矢野はもうB組に戻ったみたいだ。宮田がD組の方に歩いていく背中が見えた。
橘が、D組の方に足を向けた。
「……おい」
橘が振り返った。
「何?」
——何だよ。
何が言いたいんだ、俺は。
「……いや、別に」
口が開いたのに、続きが出てこなかった。
橘がこっちを見ている。
「……なにそれ」
声が、いつもより小さく聞こえた。
橘がD組の方に歩いていった。
少しだけ、その背中を見て、俺もB組に戻った。
◇
矢野と正門を出た。
ガチャの新しいのがどうとか、塗料のいいのが入ったとか、矢野が喋っていた。
コンビニで矢野がポテチの新味を手に取った。
昼も食ってただろと突っ込むと、「味が違う」と返された。
レジに並ぶ矢野を横目に、俺は何も買わなかった。
道中、何を話したかあまり覚えていない。
気づけば駅前の交差点で、「じゃ」と矢野が手を上げていた。
あいつは右に曲がって行った。
一人で歩いた。
街灯がぽつぽつ点き始めている。

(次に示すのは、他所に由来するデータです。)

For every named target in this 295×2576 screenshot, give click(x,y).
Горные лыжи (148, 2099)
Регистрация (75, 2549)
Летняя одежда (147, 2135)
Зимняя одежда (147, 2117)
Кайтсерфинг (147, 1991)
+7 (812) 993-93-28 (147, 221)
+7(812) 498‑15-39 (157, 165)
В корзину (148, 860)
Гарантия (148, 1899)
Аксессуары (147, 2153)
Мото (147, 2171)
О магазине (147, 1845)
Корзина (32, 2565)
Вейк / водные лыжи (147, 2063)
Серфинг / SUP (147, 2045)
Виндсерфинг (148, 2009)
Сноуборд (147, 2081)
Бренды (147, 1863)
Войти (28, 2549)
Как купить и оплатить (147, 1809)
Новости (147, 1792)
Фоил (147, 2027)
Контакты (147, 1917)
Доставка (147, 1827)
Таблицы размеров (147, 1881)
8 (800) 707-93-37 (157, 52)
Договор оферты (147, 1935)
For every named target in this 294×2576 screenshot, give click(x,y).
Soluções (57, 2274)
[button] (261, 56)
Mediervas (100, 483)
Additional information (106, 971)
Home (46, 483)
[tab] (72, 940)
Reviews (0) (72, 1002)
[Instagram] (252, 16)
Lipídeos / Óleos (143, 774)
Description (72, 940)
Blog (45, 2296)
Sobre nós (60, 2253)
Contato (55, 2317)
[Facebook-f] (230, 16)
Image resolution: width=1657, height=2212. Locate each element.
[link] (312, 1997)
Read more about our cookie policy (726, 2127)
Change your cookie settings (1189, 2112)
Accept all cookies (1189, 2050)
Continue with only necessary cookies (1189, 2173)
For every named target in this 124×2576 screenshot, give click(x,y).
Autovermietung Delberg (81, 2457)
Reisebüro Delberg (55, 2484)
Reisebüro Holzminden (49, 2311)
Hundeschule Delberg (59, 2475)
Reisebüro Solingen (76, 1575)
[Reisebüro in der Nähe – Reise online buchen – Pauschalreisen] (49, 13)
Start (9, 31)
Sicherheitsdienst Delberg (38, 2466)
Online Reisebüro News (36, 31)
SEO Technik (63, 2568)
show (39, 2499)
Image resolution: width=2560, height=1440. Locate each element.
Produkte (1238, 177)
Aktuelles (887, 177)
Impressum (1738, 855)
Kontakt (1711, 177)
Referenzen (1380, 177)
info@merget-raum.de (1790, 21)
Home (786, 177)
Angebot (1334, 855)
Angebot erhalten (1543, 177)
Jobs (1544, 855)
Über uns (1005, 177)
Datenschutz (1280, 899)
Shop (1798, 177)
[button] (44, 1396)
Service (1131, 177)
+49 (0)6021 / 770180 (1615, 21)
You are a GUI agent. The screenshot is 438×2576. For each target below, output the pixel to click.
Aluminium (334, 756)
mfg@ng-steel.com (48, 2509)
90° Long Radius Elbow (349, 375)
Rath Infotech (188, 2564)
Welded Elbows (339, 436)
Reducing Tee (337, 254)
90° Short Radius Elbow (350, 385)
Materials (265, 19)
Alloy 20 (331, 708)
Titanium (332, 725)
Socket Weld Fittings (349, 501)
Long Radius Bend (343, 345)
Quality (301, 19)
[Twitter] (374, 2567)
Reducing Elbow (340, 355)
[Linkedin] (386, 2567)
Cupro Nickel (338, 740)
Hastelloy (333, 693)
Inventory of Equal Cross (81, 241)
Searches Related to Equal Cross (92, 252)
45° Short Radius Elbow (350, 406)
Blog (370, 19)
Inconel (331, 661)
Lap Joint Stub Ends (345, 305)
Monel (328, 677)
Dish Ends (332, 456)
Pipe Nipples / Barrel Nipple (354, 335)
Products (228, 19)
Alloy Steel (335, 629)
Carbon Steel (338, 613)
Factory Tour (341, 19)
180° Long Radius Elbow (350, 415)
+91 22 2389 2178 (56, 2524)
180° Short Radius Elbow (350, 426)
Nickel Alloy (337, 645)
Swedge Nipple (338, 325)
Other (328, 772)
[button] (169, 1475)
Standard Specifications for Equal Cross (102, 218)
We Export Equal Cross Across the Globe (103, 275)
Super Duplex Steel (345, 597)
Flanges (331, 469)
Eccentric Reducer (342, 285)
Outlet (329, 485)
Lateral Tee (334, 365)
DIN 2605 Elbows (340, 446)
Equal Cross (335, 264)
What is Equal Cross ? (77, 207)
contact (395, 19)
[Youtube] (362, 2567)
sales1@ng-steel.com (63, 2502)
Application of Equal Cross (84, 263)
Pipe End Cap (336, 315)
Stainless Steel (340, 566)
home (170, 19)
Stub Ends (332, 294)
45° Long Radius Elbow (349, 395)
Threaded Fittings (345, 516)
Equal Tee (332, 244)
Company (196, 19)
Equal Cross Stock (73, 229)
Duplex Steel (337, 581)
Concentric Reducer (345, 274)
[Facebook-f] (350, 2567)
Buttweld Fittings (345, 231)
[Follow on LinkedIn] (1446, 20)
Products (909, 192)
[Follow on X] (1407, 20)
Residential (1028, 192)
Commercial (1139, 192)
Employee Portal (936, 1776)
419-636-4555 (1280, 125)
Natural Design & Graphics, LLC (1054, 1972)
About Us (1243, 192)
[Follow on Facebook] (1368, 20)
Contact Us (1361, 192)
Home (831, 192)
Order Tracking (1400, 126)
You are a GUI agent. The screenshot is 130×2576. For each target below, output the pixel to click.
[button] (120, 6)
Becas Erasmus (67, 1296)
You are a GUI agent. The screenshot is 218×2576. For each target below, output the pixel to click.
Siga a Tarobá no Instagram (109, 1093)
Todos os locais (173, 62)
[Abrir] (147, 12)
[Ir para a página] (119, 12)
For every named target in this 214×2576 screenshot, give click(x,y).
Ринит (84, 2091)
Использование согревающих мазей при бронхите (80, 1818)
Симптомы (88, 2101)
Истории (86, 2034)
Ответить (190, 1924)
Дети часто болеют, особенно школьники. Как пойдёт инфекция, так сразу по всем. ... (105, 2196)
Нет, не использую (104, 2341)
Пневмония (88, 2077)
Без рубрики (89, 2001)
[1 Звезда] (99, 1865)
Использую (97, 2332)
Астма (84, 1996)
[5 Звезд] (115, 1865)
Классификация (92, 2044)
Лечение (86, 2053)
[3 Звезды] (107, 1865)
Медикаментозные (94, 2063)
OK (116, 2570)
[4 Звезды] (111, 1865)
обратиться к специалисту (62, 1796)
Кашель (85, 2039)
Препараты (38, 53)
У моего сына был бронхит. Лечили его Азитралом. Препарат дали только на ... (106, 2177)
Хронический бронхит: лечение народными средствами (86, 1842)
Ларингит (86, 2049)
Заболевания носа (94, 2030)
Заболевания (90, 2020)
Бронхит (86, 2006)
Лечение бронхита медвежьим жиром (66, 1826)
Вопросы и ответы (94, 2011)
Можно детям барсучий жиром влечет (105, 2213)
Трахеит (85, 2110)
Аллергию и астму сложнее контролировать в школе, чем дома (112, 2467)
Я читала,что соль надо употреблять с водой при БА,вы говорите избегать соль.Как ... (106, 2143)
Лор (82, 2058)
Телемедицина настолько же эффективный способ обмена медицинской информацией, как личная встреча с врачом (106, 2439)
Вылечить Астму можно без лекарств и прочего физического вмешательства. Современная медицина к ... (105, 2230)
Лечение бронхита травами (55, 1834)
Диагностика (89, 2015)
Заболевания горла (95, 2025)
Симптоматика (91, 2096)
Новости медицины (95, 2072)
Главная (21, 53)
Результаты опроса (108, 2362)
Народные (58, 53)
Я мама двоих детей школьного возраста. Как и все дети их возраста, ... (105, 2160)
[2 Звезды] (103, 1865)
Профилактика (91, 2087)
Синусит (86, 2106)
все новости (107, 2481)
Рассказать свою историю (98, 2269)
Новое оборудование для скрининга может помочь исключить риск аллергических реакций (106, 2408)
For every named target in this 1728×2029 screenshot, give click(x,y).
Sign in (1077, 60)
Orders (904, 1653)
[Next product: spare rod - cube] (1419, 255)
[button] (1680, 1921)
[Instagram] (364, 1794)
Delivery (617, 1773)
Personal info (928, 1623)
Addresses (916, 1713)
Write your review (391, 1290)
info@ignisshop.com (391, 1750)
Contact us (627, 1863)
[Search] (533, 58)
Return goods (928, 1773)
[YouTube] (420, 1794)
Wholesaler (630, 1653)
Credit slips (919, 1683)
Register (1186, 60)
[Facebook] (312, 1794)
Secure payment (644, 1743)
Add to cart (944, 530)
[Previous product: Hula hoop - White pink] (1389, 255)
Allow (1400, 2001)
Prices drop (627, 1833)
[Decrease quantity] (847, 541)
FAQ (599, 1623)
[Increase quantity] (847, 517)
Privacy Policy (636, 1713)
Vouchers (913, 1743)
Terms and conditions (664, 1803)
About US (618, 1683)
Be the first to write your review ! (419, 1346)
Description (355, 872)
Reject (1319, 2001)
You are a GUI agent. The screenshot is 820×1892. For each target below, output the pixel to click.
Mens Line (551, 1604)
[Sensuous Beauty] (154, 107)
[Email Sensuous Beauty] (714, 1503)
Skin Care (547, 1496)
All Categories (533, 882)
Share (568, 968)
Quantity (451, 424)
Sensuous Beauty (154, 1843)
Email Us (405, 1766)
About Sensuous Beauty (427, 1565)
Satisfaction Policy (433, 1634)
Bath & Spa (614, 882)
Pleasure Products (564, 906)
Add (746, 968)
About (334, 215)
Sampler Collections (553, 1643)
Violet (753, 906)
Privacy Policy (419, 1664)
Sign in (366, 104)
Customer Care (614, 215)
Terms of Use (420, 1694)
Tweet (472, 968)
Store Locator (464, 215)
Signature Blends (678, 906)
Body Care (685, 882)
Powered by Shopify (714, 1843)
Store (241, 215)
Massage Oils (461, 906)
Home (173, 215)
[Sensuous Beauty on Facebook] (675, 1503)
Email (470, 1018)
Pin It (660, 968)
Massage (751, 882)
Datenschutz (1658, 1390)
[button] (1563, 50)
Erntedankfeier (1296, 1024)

どこかの家から夕飯の匂いがした。
橘、今日なんか違った。途中からぼーっとしてたし、おにぎり全部食ってなかった。
あの、『なにそれ』が、まだ耳に残ってる。
……俺のせいか?
なんか、したか?
いつもと違うことを、した覚えはない、はずだ。
ポケットに手を突っ込んだまま、歩いた。
吐いた息が白くなるかならないかの境目だった。
……わかんねえ。
◇
悠真くんはいつも通りだった。「橘」って呼んでくれて、こっち向いてくれた。
いつもなら、それで大丈夫なのに。
——あの子の顔が、頭から離れない。なんで。